Request: Render every line of the records as a JSON list of strings, one string per line, skipping blank lines and leaving out the pictures.

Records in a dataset
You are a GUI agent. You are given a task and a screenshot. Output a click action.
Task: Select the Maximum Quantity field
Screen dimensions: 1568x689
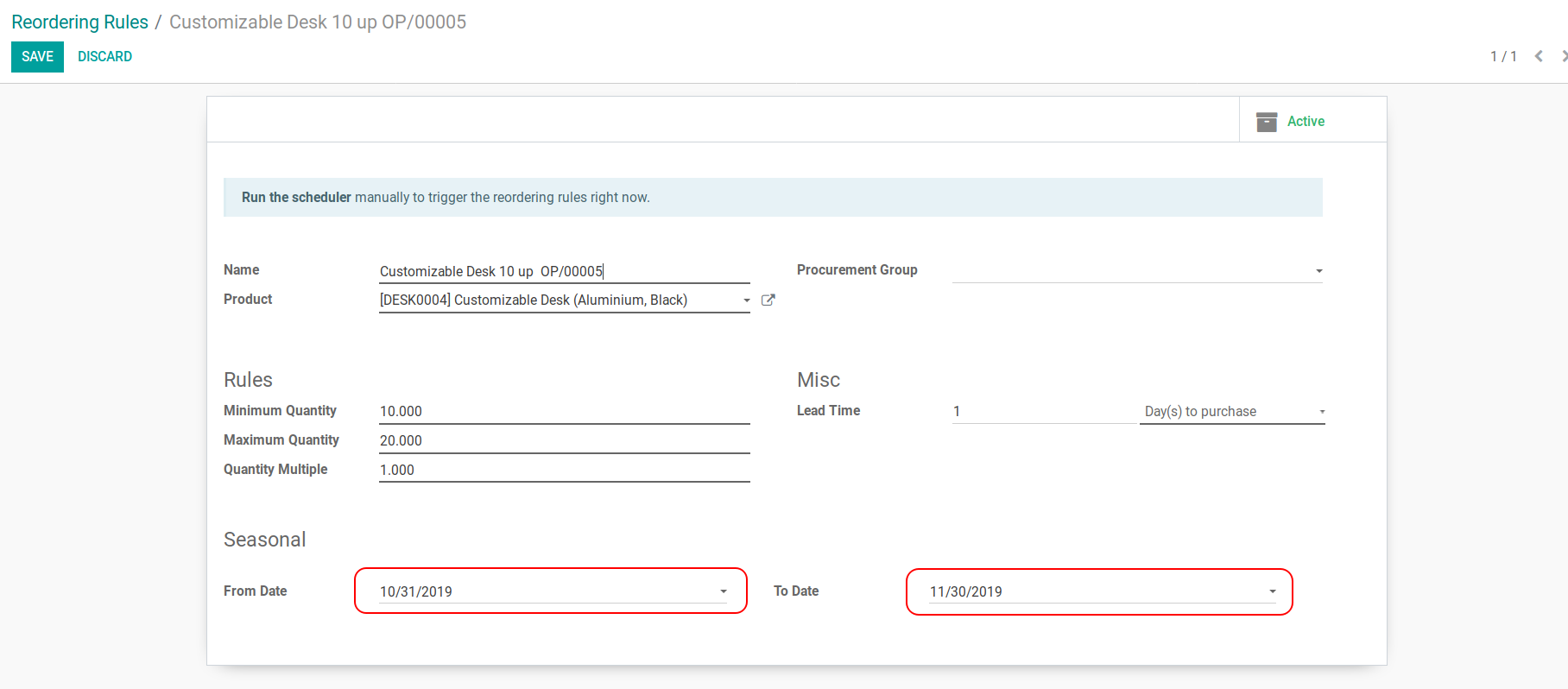coord(564,441)
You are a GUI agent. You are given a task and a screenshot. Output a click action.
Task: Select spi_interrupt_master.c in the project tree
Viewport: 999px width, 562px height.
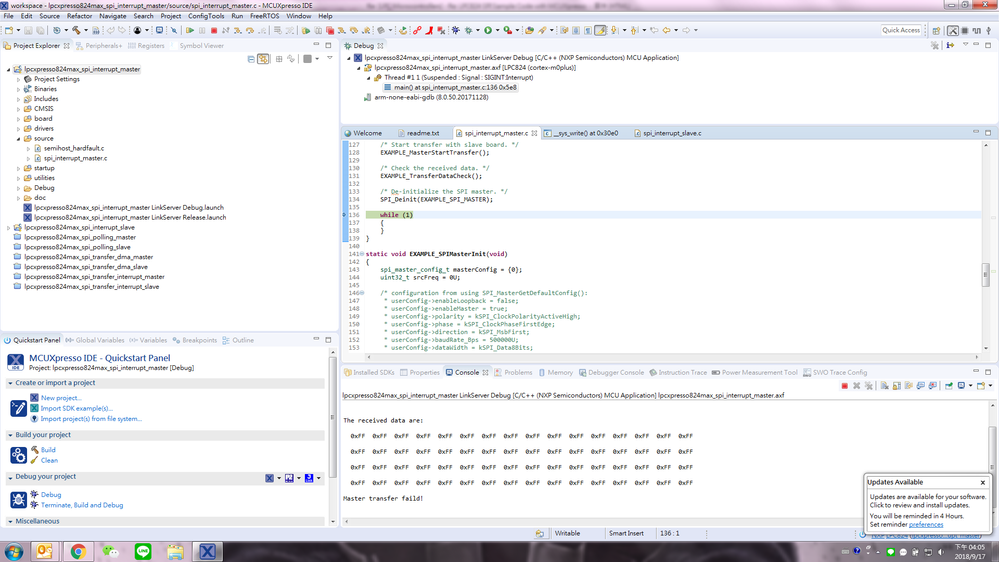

Answer for this exercise:
[
  "You are a GUI agent. You are given a task and a screenshot. Output a click action.",
  "Task: Select the Maximum Quantity field",
  "Screen dimensions: 1568x689",
  "coord(564,441)",
  "You are a GUI agent. You are given a task and a screenshot. Output a click action.",
  "Task: Select spi_interrupt_master.c in the project tree",
  "Viewport: 999px width, 562px height."
]